→ **Dataset records**

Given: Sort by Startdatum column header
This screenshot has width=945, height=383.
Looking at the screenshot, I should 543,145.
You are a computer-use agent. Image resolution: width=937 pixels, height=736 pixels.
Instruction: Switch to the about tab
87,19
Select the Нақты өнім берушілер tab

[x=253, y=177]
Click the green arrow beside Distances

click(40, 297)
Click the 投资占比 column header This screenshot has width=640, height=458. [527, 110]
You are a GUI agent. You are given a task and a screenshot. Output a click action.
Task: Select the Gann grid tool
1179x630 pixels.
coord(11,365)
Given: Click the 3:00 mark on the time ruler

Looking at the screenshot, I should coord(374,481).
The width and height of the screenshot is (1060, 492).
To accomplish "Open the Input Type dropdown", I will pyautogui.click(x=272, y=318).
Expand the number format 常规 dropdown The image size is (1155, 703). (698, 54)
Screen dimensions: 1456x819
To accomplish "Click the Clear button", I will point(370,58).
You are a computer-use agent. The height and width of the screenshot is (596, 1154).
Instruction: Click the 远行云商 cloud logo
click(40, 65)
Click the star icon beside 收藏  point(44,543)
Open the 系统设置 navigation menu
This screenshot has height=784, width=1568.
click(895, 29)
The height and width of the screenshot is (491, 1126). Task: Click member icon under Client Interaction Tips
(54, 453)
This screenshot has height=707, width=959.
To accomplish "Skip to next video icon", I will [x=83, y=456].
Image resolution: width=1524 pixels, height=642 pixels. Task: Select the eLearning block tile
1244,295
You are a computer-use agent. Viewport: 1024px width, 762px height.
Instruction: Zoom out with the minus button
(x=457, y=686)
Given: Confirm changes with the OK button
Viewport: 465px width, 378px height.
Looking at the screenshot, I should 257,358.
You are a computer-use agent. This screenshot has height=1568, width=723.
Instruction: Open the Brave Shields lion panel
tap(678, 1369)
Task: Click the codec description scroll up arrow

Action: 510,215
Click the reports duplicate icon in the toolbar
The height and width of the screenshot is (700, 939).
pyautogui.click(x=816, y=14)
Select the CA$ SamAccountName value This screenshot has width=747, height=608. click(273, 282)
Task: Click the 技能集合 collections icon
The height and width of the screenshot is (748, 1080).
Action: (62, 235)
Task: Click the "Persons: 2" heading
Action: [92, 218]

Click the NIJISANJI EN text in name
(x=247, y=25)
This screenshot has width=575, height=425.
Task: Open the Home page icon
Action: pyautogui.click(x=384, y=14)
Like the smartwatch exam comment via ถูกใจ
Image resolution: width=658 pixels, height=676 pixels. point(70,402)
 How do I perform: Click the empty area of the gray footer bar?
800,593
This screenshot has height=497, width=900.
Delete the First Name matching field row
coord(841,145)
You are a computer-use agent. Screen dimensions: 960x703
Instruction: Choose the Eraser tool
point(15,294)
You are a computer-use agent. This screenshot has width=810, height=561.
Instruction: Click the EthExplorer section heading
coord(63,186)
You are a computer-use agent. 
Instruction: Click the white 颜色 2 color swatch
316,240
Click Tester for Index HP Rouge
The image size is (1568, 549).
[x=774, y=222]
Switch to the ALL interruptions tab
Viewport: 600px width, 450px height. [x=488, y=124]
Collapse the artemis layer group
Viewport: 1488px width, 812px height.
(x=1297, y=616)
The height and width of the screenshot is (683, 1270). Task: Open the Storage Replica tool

→ **Task to complete**
Scan the records for lines that hold "dimensions", and reproduce each one you find.

→ **Exercise output**
Screen dimensions: 1456x819
You are a computer-use agent. Screen dimensions: 960x703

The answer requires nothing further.